REQUIRED ACTION:
Keep only those lines of the records that include the string "will".

Saved entries:

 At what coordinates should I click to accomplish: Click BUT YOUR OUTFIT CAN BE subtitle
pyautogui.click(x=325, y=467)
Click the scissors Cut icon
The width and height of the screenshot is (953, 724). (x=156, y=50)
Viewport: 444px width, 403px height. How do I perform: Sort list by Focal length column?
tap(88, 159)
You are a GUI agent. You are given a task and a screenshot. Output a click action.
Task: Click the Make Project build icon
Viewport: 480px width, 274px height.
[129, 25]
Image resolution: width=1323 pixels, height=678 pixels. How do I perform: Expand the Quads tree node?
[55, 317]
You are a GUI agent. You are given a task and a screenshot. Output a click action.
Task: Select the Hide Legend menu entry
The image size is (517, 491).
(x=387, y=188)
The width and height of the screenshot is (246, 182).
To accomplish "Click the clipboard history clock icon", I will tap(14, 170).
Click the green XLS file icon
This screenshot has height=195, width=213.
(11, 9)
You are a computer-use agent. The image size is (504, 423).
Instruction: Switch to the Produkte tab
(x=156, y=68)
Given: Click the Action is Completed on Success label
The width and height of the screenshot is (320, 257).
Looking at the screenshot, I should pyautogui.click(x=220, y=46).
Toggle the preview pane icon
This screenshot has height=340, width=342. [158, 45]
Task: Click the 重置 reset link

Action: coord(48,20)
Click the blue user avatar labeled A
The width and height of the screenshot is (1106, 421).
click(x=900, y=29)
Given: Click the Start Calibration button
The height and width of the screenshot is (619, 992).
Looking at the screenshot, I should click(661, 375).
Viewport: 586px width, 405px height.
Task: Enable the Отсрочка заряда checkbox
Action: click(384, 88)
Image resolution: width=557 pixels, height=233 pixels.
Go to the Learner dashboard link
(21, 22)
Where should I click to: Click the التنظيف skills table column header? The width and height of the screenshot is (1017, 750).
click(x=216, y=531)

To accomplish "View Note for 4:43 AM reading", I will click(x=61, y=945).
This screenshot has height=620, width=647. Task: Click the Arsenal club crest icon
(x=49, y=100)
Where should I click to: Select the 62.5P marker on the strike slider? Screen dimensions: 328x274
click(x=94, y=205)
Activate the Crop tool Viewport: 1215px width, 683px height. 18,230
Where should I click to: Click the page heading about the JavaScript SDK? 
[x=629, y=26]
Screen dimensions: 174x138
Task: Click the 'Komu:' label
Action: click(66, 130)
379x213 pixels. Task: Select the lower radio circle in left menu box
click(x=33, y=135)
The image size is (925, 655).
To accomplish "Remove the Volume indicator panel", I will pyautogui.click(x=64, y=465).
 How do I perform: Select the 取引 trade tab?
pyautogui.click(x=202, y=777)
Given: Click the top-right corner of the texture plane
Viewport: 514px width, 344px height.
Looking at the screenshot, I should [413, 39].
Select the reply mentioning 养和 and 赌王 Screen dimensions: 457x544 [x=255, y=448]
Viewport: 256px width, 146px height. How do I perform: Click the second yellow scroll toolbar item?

RESULT:
To accomplish "Click the clipboard history clock icon", I will tap(14, 170).
To accomplish "View Note for 4:43 AM reading", I will click(x=61, y=945).
To accomplish "Remove the Volume indicator panel", I will pyautogui.click(x=64, y=465).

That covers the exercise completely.